## TO DO:
Identify the line that contains "The image size is (1316, 912)." in the material. Output it and every line after it, unchanged, through the end.

## SUPPLIED INFORMATION:
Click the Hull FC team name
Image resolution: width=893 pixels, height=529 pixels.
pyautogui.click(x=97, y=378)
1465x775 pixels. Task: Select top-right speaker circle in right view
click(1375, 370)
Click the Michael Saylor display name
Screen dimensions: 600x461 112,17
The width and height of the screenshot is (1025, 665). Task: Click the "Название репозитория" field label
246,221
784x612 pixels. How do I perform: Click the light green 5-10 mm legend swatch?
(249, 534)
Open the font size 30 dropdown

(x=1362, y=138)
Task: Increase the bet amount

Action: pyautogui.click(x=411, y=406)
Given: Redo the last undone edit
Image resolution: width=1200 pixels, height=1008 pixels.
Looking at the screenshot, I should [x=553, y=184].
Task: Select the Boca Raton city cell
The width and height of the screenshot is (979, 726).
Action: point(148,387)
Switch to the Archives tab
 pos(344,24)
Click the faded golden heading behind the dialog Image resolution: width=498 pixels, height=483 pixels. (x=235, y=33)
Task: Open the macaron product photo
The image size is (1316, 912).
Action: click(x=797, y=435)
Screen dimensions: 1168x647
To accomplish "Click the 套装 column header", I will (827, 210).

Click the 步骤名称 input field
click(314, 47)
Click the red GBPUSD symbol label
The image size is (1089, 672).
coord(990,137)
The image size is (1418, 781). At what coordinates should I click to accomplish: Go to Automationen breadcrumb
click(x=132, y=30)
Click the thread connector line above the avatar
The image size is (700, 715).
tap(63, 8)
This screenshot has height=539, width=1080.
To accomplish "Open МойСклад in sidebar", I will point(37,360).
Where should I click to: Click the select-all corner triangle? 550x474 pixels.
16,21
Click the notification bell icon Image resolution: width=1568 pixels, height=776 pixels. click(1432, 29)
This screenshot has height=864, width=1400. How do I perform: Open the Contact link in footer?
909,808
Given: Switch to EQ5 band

## EXERCISE SOLUTION:
The image size is (1316, 912).
Action: click(x=797, y=435)
Screen dimensions: 1168x647
To accomplish "Click the 套装 column header", I will (827, 210).

Click the 步骤名称 input field
click(314, 47)
Click the red GBPUSD symbol label
The image size is (1089, 672).
coord(990,137)
The image size is (1418, 781). At what coordinates should I click to accomplish: Go to Automationen breadcrumb
click(x=132, y=30)
Click the thread connector line above the avatar
The image size is (700, 715).
tap(63, 8)
This screenshot has height=539, width=1080.
To accomplish "Open МойСклад in sidebar", I will point(37,360).
Where should I click to: Click the select-all corner triangle? 550x474 pixels.
16,21
Click the notification bell icon Image resolution: width=1568 pixels, height=776 pixels. click(1432, 29)
This screenshot has height=864, width=1400. How do I perform: Open the Contact link in footer?
909,808
Given: Switch to EQ5 band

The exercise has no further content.